### ПРЕДСТАВЛЕННЫЙ ТЕКСТ
Митра не утратил своей сущности мужественного и бесстрашного борца со злом и в позднейшем римском митраизме[371]. Он приобрел огромную популярность в армейской среде, в которой его качества твердого непобедимого и несокрушимого божества были очень востребованы, прежде всего в легионах, стоящих в западных провинциях империи, чаще всего подвергавшихся набегам варваров[372].

Возникает вопрос: не почиталось ли в Коммагене (по крайней мере, при Антиохе I) и в Пенджикенте солнечное божество, которое обладало функцией борца с отступниками веры, лжецами, нарушившими договор? Мы считаем, что это вполне возможно. Другое дело, что ни в Коммагене, ни в Пенджикенте солнечное божество не восседает на колеснице. Однако это может быть связано с изменениями в самом иранском обществе, когда знать пересела с колесниц на коней. В Дура-Эвропос, например, по заказу местной знати на стене одного из помещений митреума запечатлен Митра-охотник, сопровождаемый животными, участвующими в его культе – скорпионом, змеей и львом[373].

### УКАЗАНИЯ К ЗАДАНИЮ
Перепечатайте без изменений отрывок из текста о культе Митры, начиная со слов «Возникает вопрос: не» и заканчивая словами «змеей и львом[373].», включая оба фрагмента.

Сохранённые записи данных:
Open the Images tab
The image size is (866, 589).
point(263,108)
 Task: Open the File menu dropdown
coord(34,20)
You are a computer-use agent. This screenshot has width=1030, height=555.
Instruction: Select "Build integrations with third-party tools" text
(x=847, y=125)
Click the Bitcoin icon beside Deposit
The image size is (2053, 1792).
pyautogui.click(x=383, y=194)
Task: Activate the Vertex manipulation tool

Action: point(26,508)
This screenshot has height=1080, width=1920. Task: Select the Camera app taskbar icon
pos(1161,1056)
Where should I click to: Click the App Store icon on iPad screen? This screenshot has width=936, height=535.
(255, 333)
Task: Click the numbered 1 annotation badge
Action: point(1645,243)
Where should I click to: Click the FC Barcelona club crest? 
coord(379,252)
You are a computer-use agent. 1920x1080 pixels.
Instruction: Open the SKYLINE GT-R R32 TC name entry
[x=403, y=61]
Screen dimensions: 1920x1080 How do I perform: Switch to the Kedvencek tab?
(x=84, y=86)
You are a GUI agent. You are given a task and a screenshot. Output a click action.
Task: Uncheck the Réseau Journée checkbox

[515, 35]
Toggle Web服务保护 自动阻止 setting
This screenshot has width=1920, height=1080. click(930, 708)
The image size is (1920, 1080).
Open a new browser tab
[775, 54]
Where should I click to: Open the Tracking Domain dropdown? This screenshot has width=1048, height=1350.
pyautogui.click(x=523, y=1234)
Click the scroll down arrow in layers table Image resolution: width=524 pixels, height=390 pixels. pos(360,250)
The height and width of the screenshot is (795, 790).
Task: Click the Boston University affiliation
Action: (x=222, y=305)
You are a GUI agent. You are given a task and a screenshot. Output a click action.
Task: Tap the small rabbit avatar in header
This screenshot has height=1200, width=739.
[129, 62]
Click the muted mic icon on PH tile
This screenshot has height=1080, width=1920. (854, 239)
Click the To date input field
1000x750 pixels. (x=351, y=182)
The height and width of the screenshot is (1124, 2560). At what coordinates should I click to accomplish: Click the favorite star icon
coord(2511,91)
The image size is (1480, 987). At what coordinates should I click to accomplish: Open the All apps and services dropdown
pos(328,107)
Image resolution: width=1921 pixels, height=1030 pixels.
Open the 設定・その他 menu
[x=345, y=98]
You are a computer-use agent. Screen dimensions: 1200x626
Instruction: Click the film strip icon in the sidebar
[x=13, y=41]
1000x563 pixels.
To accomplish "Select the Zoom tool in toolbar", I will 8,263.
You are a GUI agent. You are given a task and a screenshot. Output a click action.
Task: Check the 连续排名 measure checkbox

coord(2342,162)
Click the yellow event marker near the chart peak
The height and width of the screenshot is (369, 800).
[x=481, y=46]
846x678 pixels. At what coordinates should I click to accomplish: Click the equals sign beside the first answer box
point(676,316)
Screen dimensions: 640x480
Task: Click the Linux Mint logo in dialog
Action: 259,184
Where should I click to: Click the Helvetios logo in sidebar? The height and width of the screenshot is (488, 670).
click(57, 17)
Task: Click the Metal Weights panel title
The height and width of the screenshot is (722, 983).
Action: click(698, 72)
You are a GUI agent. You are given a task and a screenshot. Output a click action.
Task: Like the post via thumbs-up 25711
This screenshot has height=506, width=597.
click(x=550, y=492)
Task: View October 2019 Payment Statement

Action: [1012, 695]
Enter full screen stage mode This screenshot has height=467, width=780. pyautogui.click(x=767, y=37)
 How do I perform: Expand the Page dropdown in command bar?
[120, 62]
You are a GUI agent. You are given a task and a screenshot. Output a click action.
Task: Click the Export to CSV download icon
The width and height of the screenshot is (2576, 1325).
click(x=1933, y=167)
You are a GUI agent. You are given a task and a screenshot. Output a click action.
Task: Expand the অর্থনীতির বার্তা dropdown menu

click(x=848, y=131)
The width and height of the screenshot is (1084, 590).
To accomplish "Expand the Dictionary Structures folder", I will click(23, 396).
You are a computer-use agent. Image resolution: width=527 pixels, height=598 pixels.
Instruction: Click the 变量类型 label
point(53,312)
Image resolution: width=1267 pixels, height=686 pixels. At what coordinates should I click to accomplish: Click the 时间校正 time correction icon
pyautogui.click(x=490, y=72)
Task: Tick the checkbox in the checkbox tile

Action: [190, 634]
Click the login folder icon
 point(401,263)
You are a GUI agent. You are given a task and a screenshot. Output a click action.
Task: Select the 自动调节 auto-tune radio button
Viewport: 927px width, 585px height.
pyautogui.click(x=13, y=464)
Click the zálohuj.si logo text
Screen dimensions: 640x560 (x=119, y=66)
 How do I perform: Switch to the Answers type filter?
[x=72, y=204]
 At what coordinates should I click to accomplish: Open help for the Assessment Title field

### ОТВЕТ ПРИВЕДЁН НИЖЕ
Возникает вопрос: не почиталось ли в Коммагене (по крайней мере, при Антиохе I) и в Пенджикенте солнечное божество, которое обладало функцией борца с отступниками веры, лжецами, нарушившими договор? Мы считаем, что это вполне возможно. Другое дело, что ни в Коммагене, ни в Пенджикенте солнечное божество не восседает на колеснице. Однако это может быть связано с изменениями в самом иранском обществе, когда знать пересела с колесниц на коней. В Дура-Эвропос, например, по заказу местной знати на стене одного из помещений митреума запечатлен Митра-охотник, сопровождаемый животными, участвующими в его культе – скорпионом, змеей и львом[373].